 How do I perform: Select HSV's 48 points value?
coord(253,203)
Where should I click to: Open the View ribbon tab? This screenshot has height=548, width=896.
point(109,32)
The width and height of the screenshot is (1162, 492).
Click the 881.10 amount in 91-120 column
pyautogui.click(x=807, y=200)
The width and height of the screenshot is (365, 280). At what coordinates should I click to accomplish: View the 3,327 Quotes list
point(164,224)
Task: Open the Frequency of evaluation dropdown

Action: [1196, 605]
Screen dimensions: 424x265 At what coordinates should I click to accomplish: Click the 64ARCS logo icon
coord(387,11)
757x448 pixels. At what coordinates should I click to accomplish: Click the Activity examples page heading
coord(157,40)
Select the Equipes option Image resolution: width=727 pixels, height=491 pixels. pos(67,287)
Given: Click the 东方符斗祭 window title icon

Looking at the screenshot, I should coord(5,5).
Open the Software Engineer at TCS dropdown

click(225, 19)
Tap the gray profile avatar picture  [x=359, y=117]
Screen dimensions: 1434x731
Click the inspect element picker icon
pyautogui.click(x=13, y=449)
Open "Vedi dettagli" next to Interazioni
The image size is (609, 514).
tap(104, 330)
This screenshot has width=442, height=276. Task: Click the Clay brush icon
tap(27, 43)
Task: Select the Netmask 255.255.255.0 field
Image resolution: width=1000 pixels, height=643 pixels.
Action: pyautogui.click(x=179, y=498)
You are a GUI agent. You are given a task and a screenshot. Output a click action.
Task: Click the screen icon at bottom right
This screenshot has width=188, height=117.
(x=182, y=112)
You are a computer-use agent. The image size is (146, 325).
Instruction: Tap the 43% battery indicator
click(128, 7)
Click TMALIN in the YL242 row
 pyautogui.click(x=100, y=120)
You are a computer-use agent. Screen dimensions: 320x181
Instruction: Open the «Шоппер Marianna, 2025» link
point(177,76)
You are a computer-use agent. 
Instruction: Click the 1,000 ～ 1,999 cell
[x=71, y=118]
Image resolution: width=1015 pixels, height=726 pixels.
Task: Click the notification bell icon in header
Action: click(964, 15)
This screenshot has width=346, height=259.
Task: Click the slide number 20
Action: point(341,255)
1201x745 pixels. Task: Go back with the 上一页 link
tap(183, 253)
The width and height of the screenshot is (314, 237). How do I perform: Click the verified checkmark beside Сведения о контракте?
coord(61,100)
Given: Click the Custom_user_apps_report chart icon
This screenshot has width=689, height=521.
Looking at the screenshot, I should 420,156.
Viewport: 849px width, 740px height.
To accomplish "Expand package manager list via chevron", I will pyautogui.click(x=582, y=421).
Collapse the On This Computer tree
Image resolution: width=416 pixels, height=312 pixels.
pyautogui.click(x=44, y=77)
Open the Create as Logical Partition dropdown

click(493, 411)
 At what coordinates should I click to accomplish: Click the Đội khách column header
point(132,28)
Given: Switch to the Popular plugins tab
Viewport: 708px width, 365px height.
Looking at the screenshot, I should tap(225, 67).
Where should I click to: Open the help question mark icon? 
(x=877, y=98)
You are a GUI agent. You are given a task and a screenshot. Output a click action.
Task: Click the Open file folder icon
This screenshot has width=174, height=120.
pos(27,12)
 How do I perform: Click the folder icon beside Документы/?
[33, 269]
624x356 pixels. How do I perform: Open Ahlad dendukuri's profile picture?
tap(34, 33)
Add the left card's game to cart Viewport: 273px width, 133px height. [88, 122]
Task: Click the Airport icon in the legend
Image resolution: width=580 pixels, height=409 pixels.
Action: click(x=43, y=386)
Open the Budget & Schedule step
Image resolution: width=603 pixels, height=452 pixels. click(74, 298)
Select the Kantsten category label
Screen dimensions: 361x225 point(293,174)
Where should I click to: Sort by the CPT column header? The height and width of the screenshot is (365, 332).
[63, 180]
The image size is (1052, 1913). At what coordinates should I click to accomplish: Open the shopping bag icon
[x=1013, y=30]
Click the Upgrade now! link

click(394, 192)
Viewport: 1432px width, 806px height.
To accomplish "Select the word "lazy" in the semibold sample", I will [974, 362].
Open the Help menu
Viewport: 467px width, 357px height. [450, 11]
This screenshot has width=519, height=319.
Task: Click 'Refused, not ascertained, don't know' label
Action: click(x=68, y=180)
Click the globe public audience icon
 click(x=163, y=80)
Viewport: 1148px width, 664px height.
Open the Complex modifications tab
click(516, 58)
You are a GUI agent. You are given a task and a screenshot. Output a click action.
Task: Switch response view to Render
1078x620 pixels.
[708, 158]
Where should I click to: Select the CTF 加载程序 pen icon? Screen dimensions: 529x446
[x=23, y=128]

▶ YOUR TASK:
Every word of the data above should be given again, exactly as it stands.

▶ YOUR SOLUTION:
 How do I perform: Select HSV's 48 points value?
coord(253,203)
Where should I click to: Open the View ribbon tab? This screenshot has height=548, width=896.
point(109,32)
The width and height of the screenshot is (1162, 492).
Click the 881.10 amount in 91-120 column
pyautogui.click(x=807, y=200)
The width and height of the screenshot is (365, 280). At what coordinates should I click to accomplish: View the 3,327 Quotes list
point(164,224)
Task: Open the Frequency of evaluation dropdown

Action: [1196, 605]
Screen dimensions: 424x265 At what coordinates should I click to accomplish: Click the 64ARCS logo icon
coord(387,11)
757x448 pixels. At what coordinates should I click to accomplish: Click the Activity examples page heading
coord(157,40)
Select the Equipes option Image resolution: width=727 pixels, height=491 pixels. pos(67,287)
Given: Click the 东方符斗祭 window title icon

Looking at the screenshot, I should coord(5,5).
Open the Software Engineer at TCS dropdown

click(225, 19)
Tap the gray profile avatar picture  [x=359, y=117]
Screen dimensions: 1434x731
Click the inspect element picker icon
pyautogui.click(x=13, y=449)
Open "Vedi dettagli" next to Interazioni
The image size is (609, 514).
tap(104, 330)
This screenshot has width=442, height=276. Task: Click the Clay brush icon
tap(27, 43)
Task: Select the Netmask 255.255.255.0 field
Image resolution: width=1000 pixels, height=643 pixels.
Action: pyautogui.click(x=179, y=498)
You are a GUI agent. You are given a task and a screenshot. Output a click action.
Task: Click the screen icon at bottom right
This screenshot has width=188, height=117.
(x=182, y=112)
You are a computer-use agent. The image size is (146, 325).
Instruction: Tap the 43% battery indicator
click(128, 7)
Click TMALIN in the YL242 row
 pyautogui.click(x=100, y=120)
You are a computer-use agent. Screen dimensions: 320x181
Instruction: Open the «Шоппер Marianna, 2025» link
point(177,76)
You are a computer-use agent. 
Instruction: Click the 1,000 ～ 1,999 cell
[x=71, y=118]
Image resolution: width=1015 pixels, height=726 pixels.
Task: Click the notification bell icon in header
Action: click(964, 15)
This screenshot has width=346, height=259.
Task: Click the slide number 20
Action: point(341,255)
1201x745 pixels. Task: Go back with the 上一页 link
tap(183, 253)
The width and height of the screenshot is (314, 237). How do I perform: Click the verified checkmark beside Сведения о контракте?
coord(61,100)
Given: Click the Custom_user_apps_report chart icon
This screenshot has width=689, height=521.
Looking at the screenshot, I should 420,156.
Viewport: 849px width, 740px height.
To accomplish "Expand package manager list via chevron", I will pyautogui.click(x=582, y=421).
Collapse the On This Computer tree
Image resolution: width=416 pixels, height=312 pixels.
pyautogui.click(x=44, y=77)
Open the Create as Logical Partition dropdown

click(493, 411)
 At what coordinates should I click to accomplish: Click the Đội khách column header
point(132,28)
Given: Switch to the Popular plugins tab
Viewport: 708px width, 365px height.
Looking at the screenshot, I should tap(225, 67).
Where should I click to: Open the help question mark icon? 
(x=877, y=98)
You are a GUI agent. You are given a task and a screenshot. Output a click action.
Task: Click the Open file folder icon
This screenshot has width=174, height=120.
pos(27,12)
 How do I perform: Click the folder icon beside Документы/?
[33, 269]
624x356 pixels. How do I perform: Open Ahlad dendukuri's profile picture?
tap(34, 33)
Add the left card's game to cart Viewport: 273px width, 133px height. [88, 122]
Task: Click the Airport icon in the legend
Image resolution: width=580 pixels, height=409 pixels.
Action: click(x=43, y=386)
Open the Budget & Schedule step
Image resolution: width=603 pixels, height=452 pixels. click(74, 298)
Select the Kantsten category label
Screen dimensions: 361x225 point(293,174)
Where should I click to: Sort by the CPT column header? The height and width of the screenshot is (365, 332).
[63, 180]
The image size is (1052, 1913). At what coordinates should I click to accomplish: Open the shopping bag icon
[x=1013, y=30]
Click the Upgrade now! link

click(394, 192)
Viewport: 1432px width, 806px height.
To accomplish "Select the word "lazy" in the semibold sample", I will [974, 362].
Open the Help menu
Viewport: 467px width, 357px height. [450, 11]
This screenshot has width=519, height=319.
Task: Click 'Refused, not ascertained, don't know' label
Action: click(x=68, y=180)
Click the globe public audience icon
 click(x=163, y=80)
Viewport: 1148px width, 664px height.
Open the Complex modifications tab
click(516, 58)
You are a GUI agent. You are given a task and a screenshot. Output a click action.
Task: Switch response view to Render
1078x620 pixels.
[708, 158]
Where should I click to: Select the CTF 加载程序 pen icon? Screen dimensions: 529x446
[x=23, y=128]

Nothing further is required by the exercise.